Archive material: Holocaust Centre North Archive, courtesy of the Kubie family
The resulting exhibition is a unique body of work – incorporating works in textile, video, installation, photography, drawing, etching, ceramics, print, translation, found objects, and text created by a diverse group of artists who between them represent multiple nationalities, experiences and identities.
Featured works include large-scale woven blankets by textile artist Laura Fisher that reproduce in detail family messages from the Holocaust, including a final telegram sent to the family of Michelle Green from her Viennese grandmother who was killed in a concentration camp. Michelle’s family materials are held for posterity at Holocaust Centre North.

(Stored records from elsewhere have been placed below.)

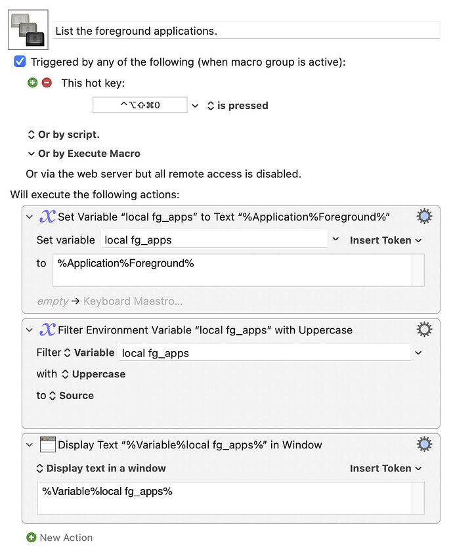Collapse the Filter Environment Variable action
This screenshot has width=453, height=556.
tap(30, 330)
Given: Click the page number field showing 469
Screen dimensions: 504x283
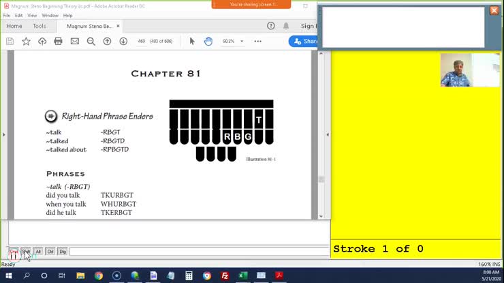Looking at the screenshot, I should click(142, 41).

Artist Matt Smith’s ceramic tiles and photographic collages bring attention to the marginalised subject of LGBT+ experiences of the Holocaust – a subject often overlooked and underrepresented in Holocaust history.
Textile artist Laura Nathan, herself a granddaughter of Holocaust survivors, explores the experiences of Jewish mill workers in Yorkshire, including at Kagan Textile Works, reflecting on familial trauma, migration and the making and unmaking of fabric and family histories.

Red-Cross-Blanket-May-You-Have-A-Prosperous-Life-Laura-Fisher
As well as visual art, the work of resident writers and translators form part of the exhibition. Writers Tom Hastings, Rey Conquer, Sierra Kaag and Nathalie Olah were commissioned by the Centre and will share works in progress of their forthcoming book-length projects.
Exhibition curator Paula Kolar said: “We aim to humanise a history that contains what most of us can scarcely imagine — from unbearable loss, pain, and cruelty to courageous survival — through the preservation of personal testimonies and documents. Through colour, sound, texture, composition, repetition, and gesture, their works express what facts alone cannot.”
Alessandro Bucci, director of Holocaust Centre North added: “Memorial Gestures is the outcome of our ambitious residency programme –our response to some of the most pressing questions facing Holocaust memory today as we move further from living memory: such as how do we continue to remember the Holocaust with depth and relevance? How do we engage audiences with original materials while also honouring what was lost, destroyed, stolen, or never took an archivable form?”
- Memorial Gestures runs from Friday 6 to Saturday 28 June 2025 at The 1912 Mill at Sunny Bank Mills, Farsley, Pudsey, West Yorkshire.